Residents in the capital are being asked to be “patient” as the council’s rubbish collection contractors face driver shortages.
Over the last few weeks, trash pick-ups in some Wellington suburbs have been delayed by at least a day.
“We’re short on drivers at the moment,” Emily Taylor-Hall said, who heads Wellington City Council’s waste operations.
“They’re just not quite getting to the end of their collections run at the end of the day. So they start again the next day and try to sweep through those areas they missed,” she said.
In a tweet on Monday afternoon the council said the nationwide truck driver shortage is to blame.
Taylor-Hall also said the increased number of people working from home means there’s more trash to pick up and more cars parked on residential roads during the day, which makes it harder for drivers to get to the rubbish.
Ia Ara Aotearoa Transporting New Zealand’s Chief Executive told 1News the rubbish driver problem is another symptom of the nationwide shortage.
“When you see reductions to service, that’s definitely a concern. New Zealand has been short of drivers for probably 20 years, it’s now really baked in to the industry.”
Nick Leggett pointed to the country’s closed borders as the reason behind the shortage.
“[If] we’re not bringing in migrant labour to the degree we were, or any degree, you are going to see what was a pressure become an acute pressure.”

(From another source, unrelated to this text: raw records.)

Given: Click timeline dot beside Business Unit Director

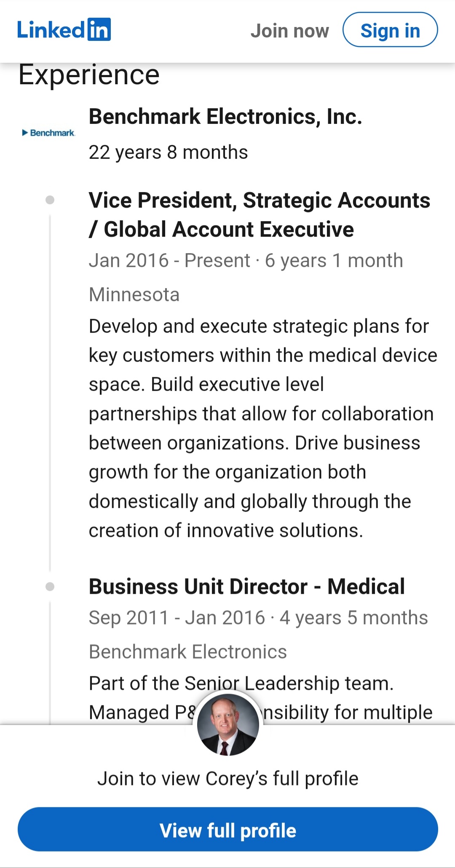Looking at the screenshot, I should [50, 586].
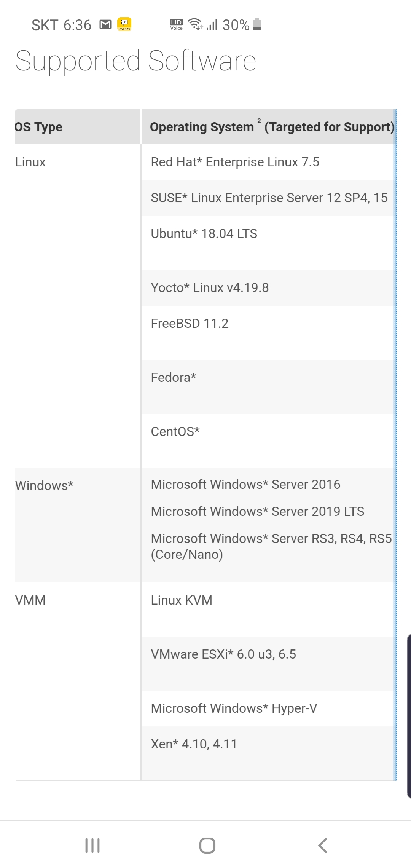
Task: Tap the Yocto Linux v4.19.8 entry
Action: coord(210,287)
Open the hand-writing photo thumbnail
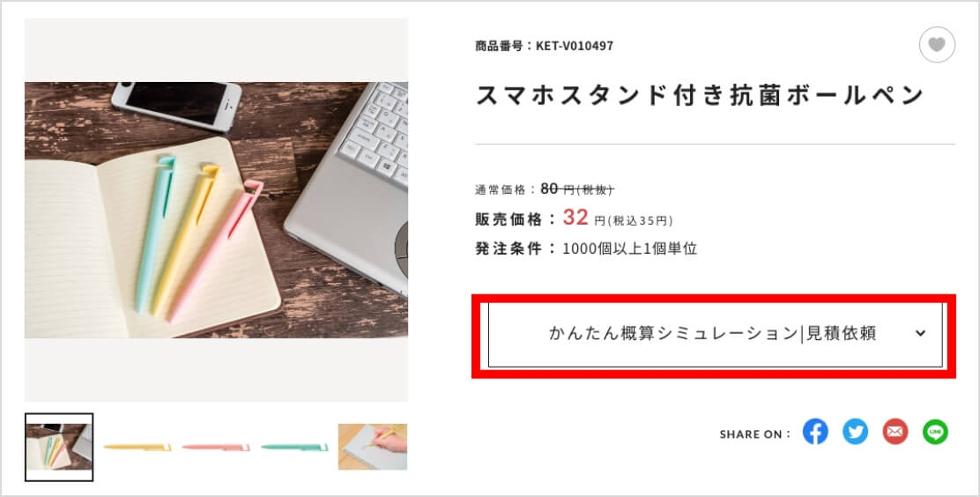The height and width of the screenshot is (497, 980). 373,447
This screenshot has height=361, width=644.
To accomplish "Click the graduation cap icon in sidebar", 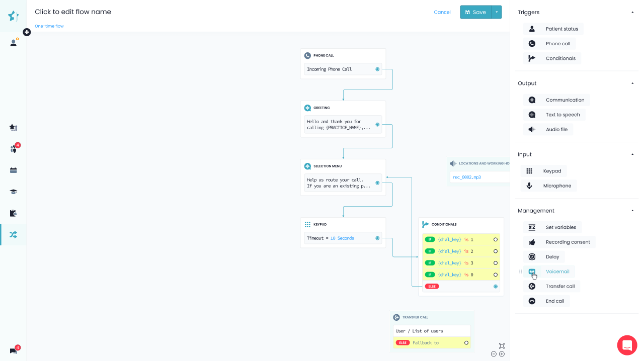I will (x=13, y=192).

Online job vacancies for truck drivers also highlight how big the issue is.
A search for “truck driver” on TradeMe’s job site turns up more than 1500 advertisements.
Seek has around 1000 jobs available if you search the same phrase.
“Every roster in the trucking industry is under pressure at this point,” Leggett said.
Wellington City Council is confident its rubbish pick-up delays won’t last long, but are asking locals to be patient with the drivers that are on the road collecting trash.
“They’re doing a fantastic job. They’re working really long hours, they want to do a good job and they want to finish their day,” Taylor-Hall said.